Bank Recapitalization Plans
Stocks extended gains today as European Commission President Jose Barroso said in a video question-and-answer session that the commission is proposing coordinated action to recapitalize banks.
German Chancellor Angela Merkel said that the euro area will only use its rescue fund as a last resort to save banks and that investors may have to take deeper losses as part of a Greek rescue. Merkel’s comments, her most explicit on banks’ role in fighting the debt crisis since the spillover from Greece began to threaten France and Italy, followed talks with Barroso in Brussels.

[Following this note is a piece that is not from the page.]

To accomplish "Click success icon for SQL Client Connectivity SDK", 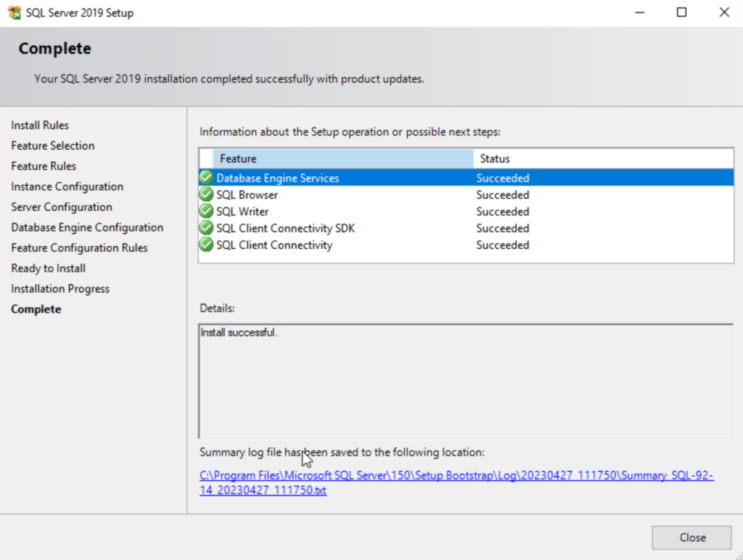I will (x=206, y=228).

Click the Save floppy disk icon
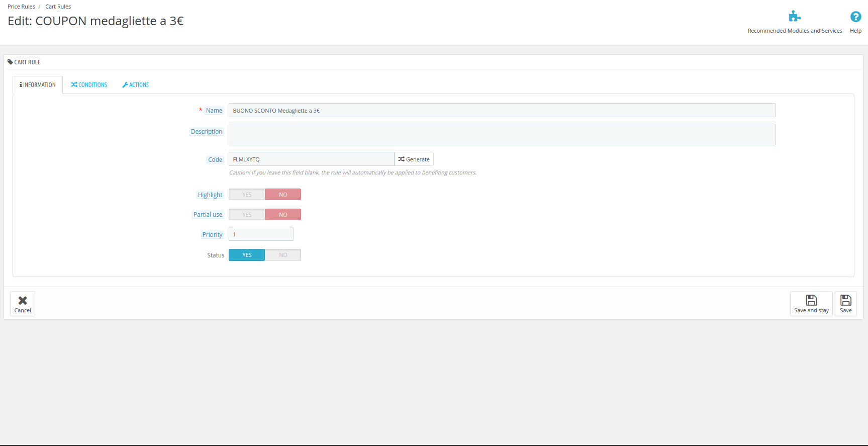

European banks need the region’s regulators to help with financing to prevent the debt crisis from worsening, said UniCredit SpA Chief Executive Officer Federico Ghizzoni in an interview.
BOE Asset Purchases
The Bank of England expanded its bond-purchase plan as government budget cuts and Europe’s debt crisis jeopardize Britain’s economic recovery. The nine-member Monetary Policy Committee raised the ceiling for so-called quantitative easing to 275 billion pounds ($421 billion) from 200 billion pounds. Only 11 of 32 economists in a Bloomberg News survey had forecast an increase in asset purchases.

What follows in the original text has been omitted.